Task to carry out:
Revise the records starting at the line containing "You are a computer-use agent. Viewport: 1348px" and ending at the line containing "Action: click(257, 178)", changing "screenshot" to "image" and leaving the rest as is.

Entries for locating text and elements

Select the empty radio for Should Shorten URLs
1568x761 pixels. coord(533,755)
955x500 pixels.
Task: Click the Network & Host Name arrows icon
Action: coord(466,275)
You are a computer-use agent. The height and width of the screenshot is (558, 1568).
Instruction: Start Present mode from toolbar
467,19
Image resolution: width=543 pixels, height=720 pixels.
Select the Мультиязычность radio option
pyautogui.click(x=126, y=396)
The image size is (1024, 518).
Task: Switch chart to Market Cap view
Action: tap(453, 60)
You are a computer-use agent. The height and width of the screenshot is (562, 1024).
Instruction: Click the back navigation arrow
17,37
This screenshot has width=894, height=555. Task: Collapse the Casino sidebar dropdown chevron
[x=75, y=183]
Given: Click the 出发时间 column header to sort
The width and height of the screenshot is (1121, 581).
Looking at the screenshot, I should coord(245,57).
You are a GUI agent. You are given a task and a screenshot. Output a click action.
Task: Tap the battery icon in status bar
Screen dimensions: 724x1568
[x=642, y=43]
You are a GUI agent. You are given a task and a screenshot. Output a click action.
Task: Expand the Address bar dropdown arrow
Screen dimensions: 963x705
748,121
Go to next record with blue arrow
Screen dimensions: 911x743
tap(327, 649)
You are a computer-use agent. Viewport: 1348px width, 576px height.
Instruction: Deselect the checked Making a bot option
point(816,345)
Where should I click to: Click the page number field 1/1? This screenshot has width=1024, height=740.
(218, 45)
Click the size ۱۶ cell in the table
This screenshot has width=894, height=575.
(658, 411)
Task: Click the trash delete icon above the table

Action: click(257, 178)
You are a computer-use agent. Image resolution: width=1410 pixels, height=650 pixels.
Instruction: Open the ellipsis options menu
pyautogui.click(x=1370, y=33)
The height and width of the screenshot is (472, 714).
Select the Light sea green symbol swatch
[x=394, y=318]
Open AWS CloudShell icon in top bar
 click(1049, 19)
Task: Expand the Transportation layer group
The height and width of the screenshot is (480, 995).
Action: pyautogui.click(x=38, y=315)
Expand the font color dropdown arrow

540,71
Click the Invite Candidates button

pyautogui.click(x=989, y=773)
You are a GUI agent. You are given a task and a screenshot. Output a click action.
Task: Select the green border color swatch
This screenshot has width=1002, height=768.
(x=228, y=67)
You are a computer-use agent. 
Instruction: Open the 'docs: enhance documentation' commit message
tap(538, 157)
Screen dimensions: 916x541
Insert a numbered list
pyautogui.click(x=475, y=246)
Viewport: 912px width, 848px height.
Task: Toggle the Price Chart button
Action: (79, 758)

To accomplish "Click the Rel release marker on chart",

Exercise answer:
You are a computer-use agent. Viewport: 1348px width, 576px height.
Instruction: Deselect the checked Making a bot option
point(816,345)
Where should I click to: Click the page number field 1/1? This image has width=1024, height=740.
(218, 45)
Click the size ۱۶ cell in the table
This image has width=894, height=575.
(658, 411)
Task: Click the trash delete icon above the table

Action: click(257, 178)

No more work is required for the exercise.